> _Saved entries_
-------------------------

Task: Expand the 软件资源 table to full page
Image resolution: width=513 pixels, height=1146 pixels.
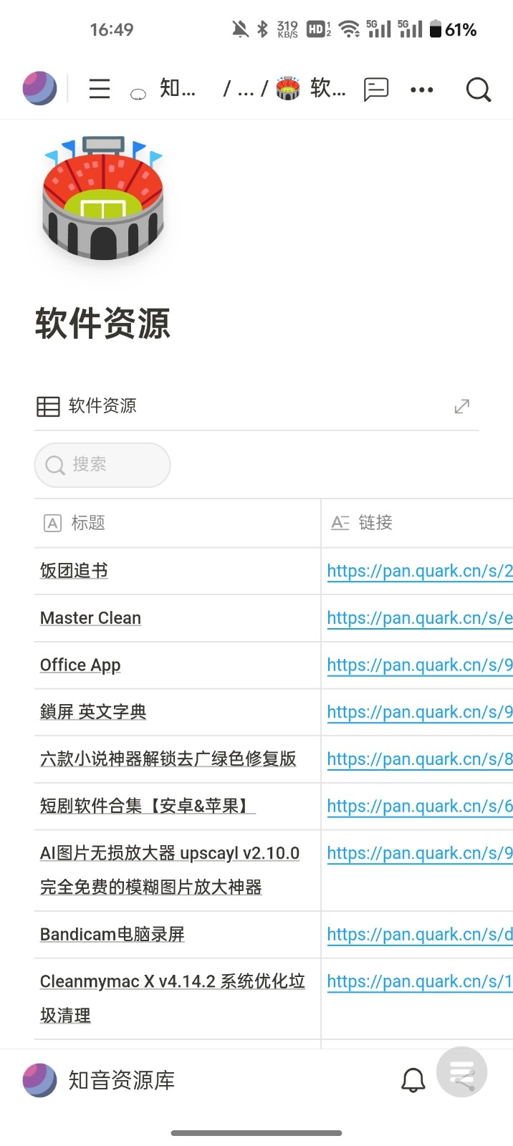Action: click(461, 407)
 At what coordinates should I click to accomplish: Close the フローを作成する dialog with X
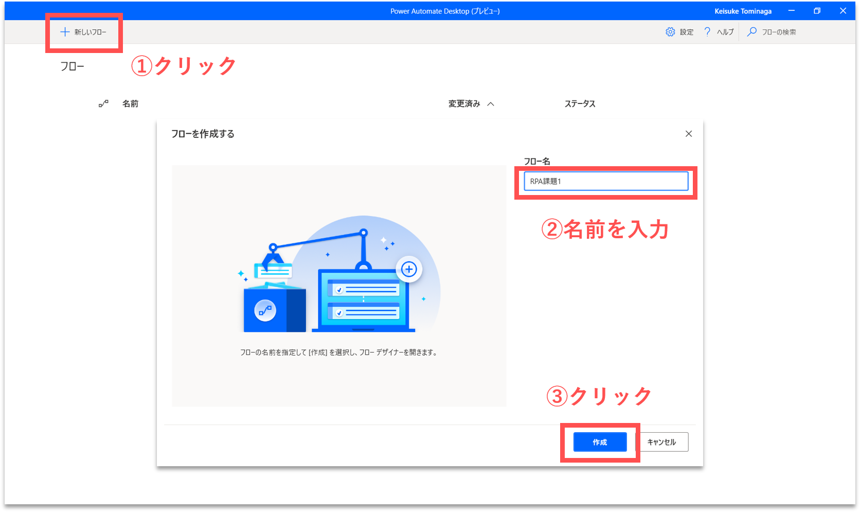pyautogui.click(x=689, y=134)
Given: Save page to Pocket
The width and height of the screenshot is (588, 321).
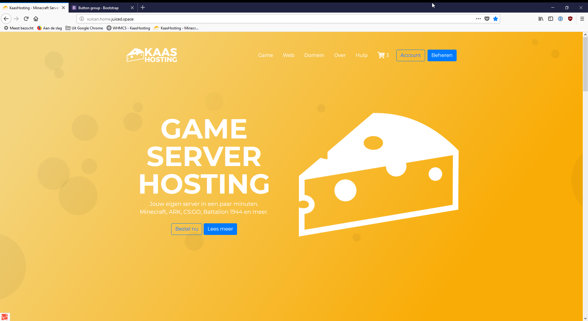Looking at the screenshot, I should point(487,19).

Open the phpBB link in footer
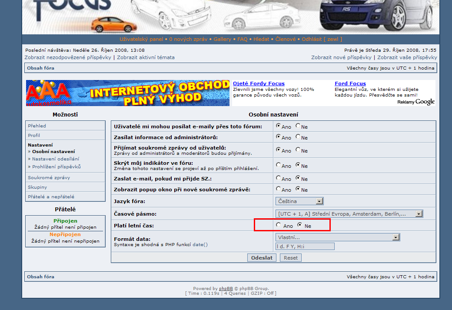point(226,288)
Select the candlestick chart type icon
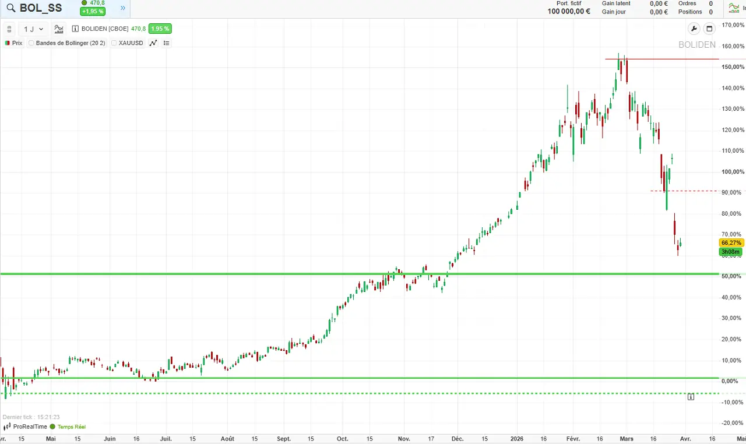 click(58, 29)
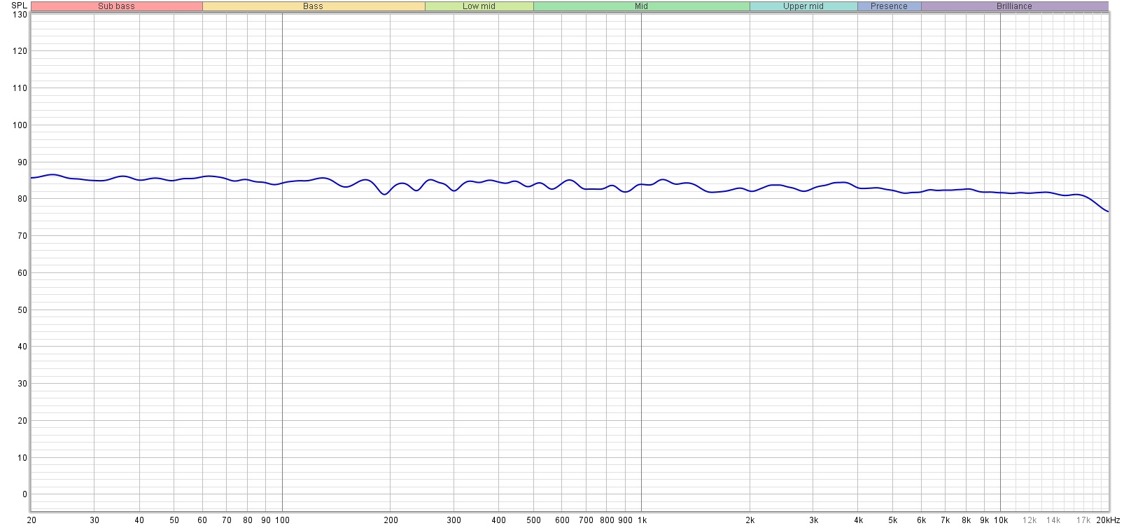
Task: Click the 130 label on SPL axis
Action: [20, 15]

-------------------------

> _WHAT THE EXERCISE ASKS_
Reprint every record exactly and skip the pictures.

> _ANSWER_
Task: Expand the 软件资源 table to full page
Image resolution: width=513 pixels, height=1146 pixels.
Action: click(461, 407)
 At what coordinates should I click to accomplish: Close the フローを作成する dialog with X
pyautogui.click(x=689, y=134)
Given: Save page to Pocket
The width and height of the screenshot is (588, 321).
Looking at the screenshot, I should point(487,19).

Open the phpBB link in footer
point(226,288)
Select the candlestick chart type icon
 click(58, 29)
Task: Click the 130 label on SPL axis
Action: [20, 15]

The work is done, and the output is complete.